# Which board to bring on trip?



## ridinbend (Aug 2, 2012)

Your a big dude, how big are the boards?


----------



## rastoflastze (Jan 27, 2015)

The litigator is 172 and was made between like 1999 and 2001 from what I saw. The bullet is a 164 wide. I wear a size 14 boot too!


----------



## ridinbend (Aug 2, 2012)

And you can't take both? One without bindings?


----------



## rastoflastze (Jan 27, 2015)

I probably could. Would just be super heavy getting up there and I have no idea which is the better board or and I don't really know anything about the Lib I bought.
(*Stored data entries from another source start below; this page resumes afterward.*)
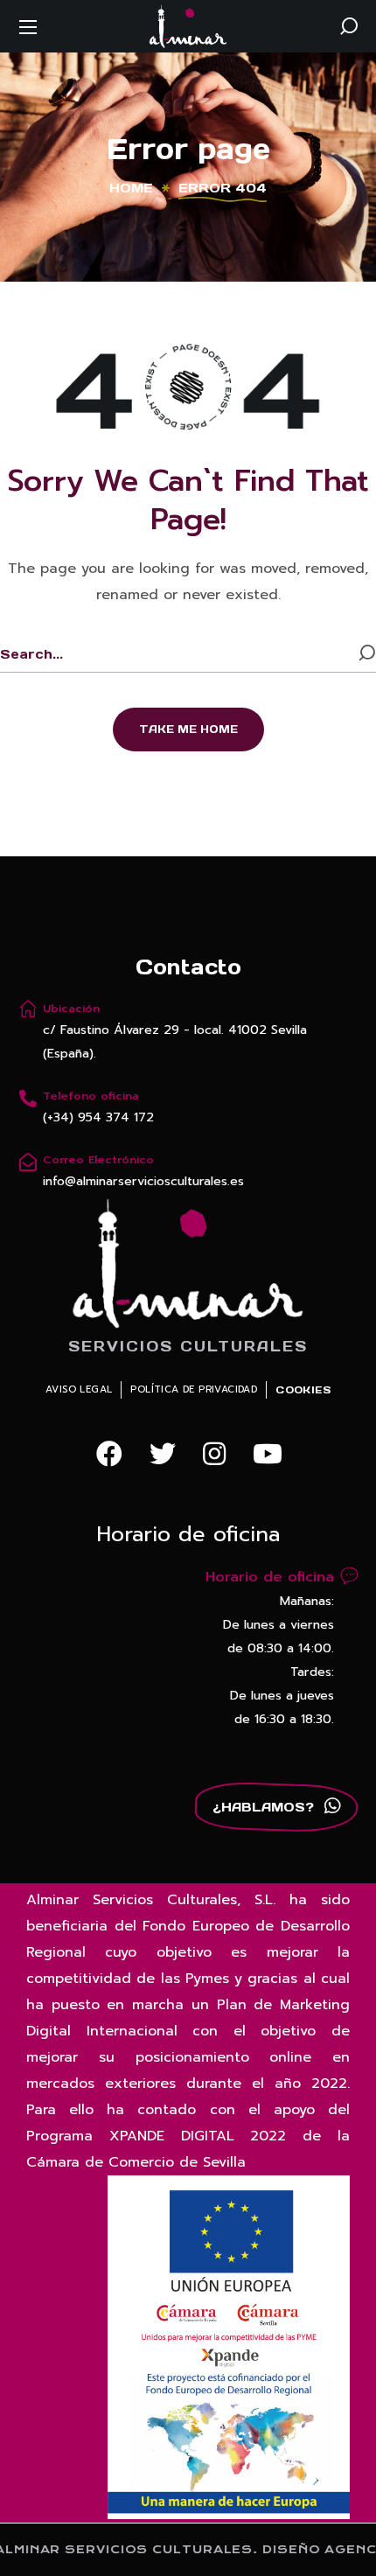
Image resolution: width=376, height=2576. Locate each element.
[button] (349, 26)
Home (131, 188)
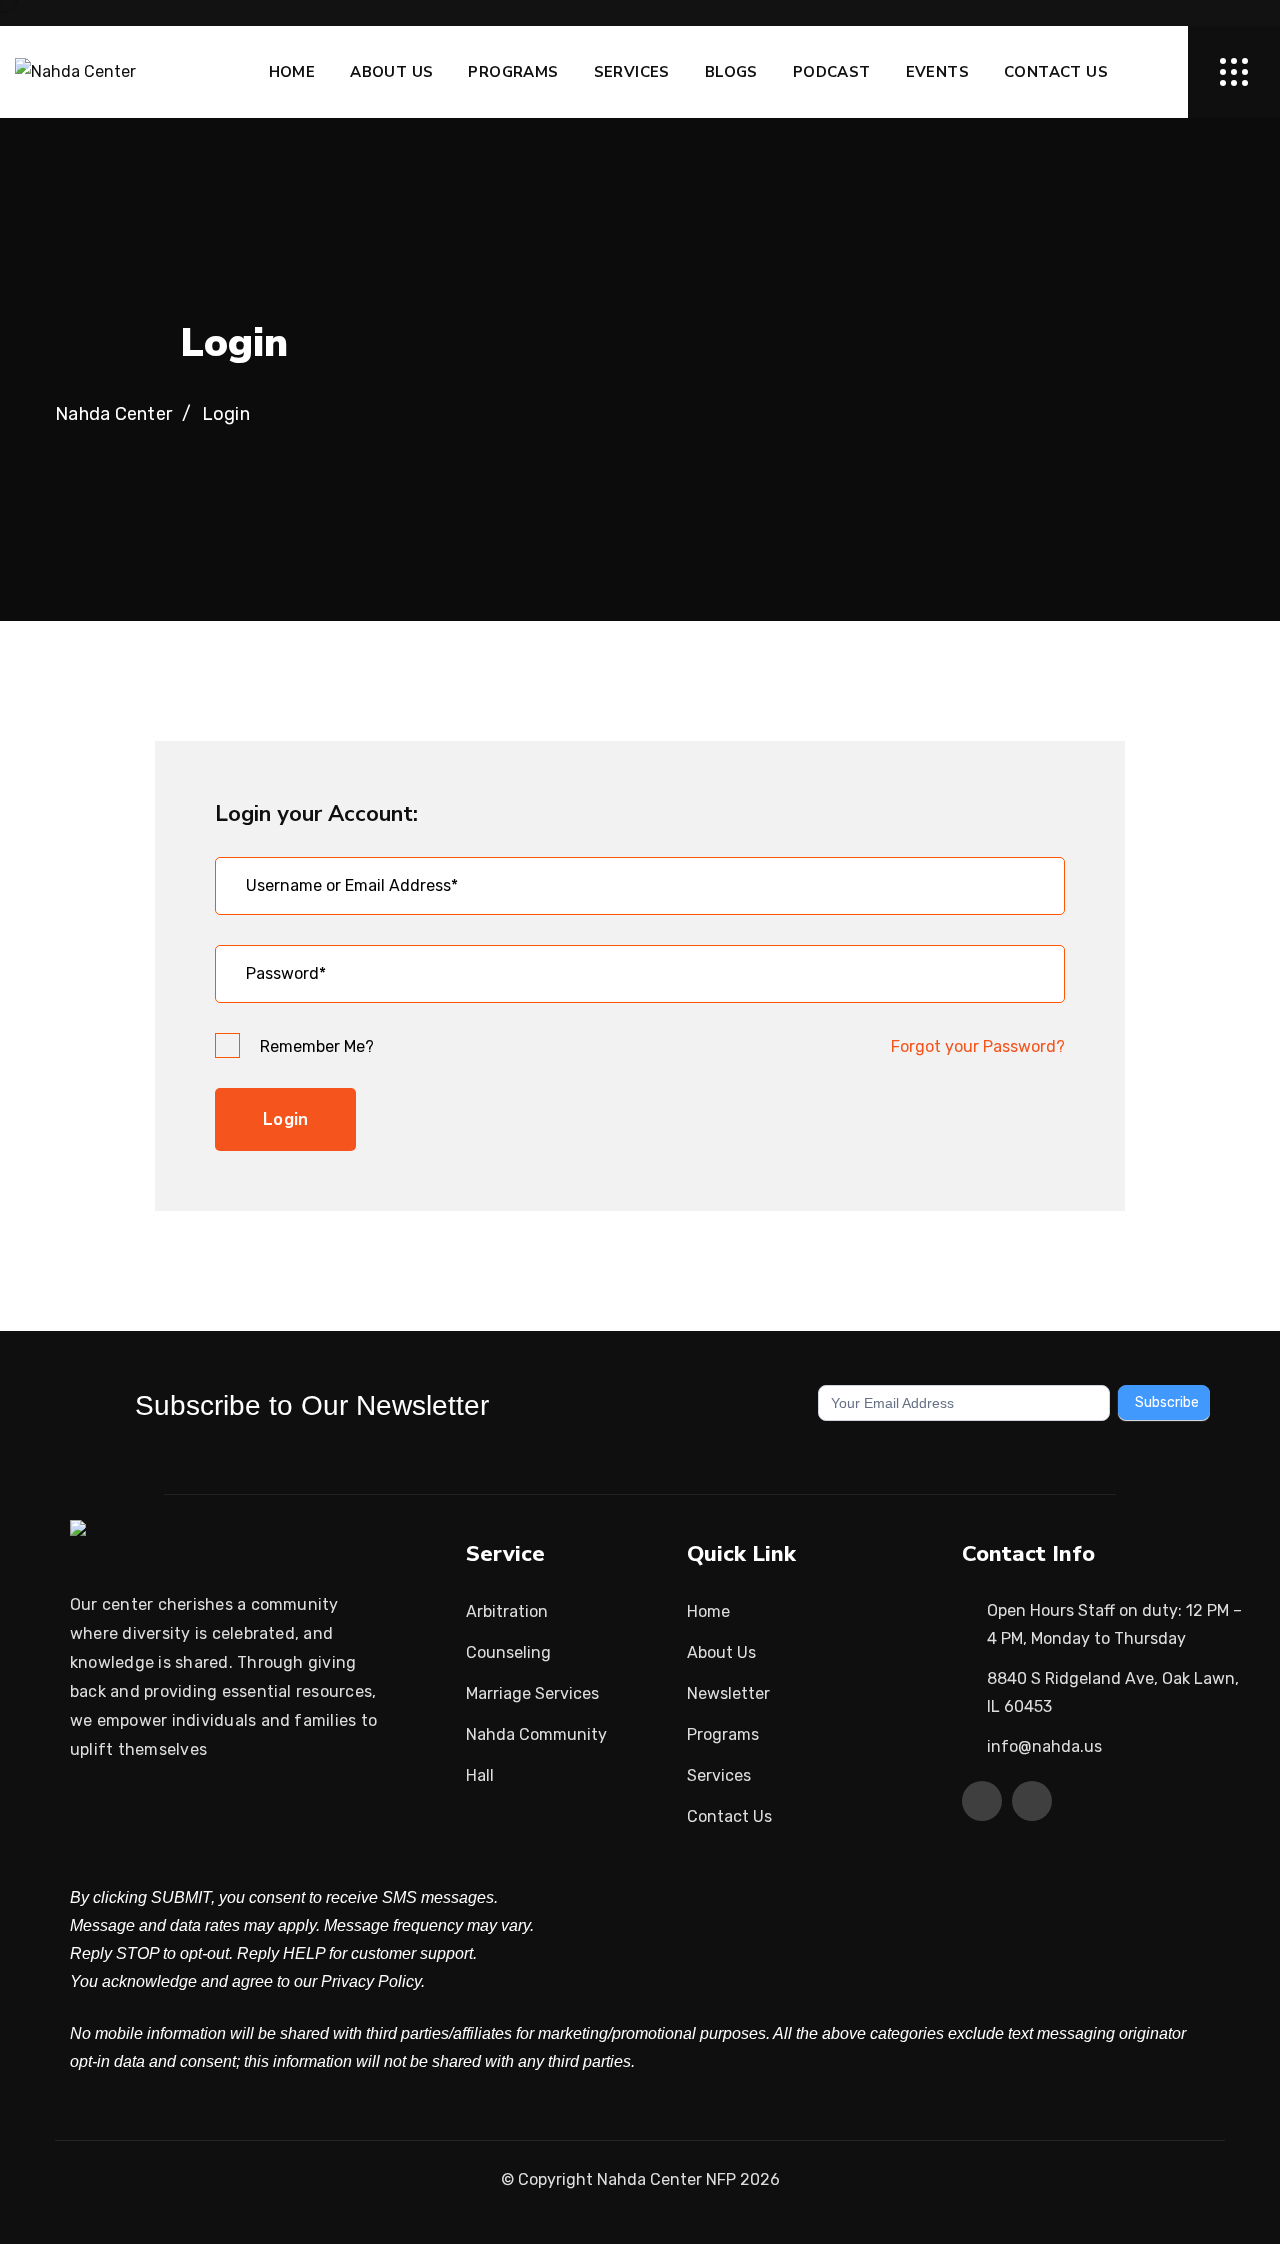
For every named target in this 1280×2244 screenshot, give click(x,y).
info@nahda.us (1044, 1746)
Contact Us (1056, 72)
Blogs (731, 72)
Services (632, 72)
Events (937, 72)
Super frustrating!


----------



## rambob (Mar 5, 2011)

I used to own a Litigator, circa 2003. I know all about that board. The Litigator is a full camber board that has a big side cut radius and a setback stance. It'll rip groomers (or anything) at Mach 10 stable as being on a rail. I also used to own a 165 BTX SkunkApe: Great board for pow and untracked, not so good on packed or groomed. The current Skunks have a C2 profile (I think) which work great in pow and better on groomed then the older ones.


----------



## timmytard (Mar 19, 2009)

rastoflastze said:


> The litigator is 172 and was made between like 1999 and 2001 from what I saw. The bullet is a 164 wide. I wear a size 14 boot too!


pics of the Gator please


TT


----------



## rastoflastze (Jan 27, 2015)

Pics of my board!


----------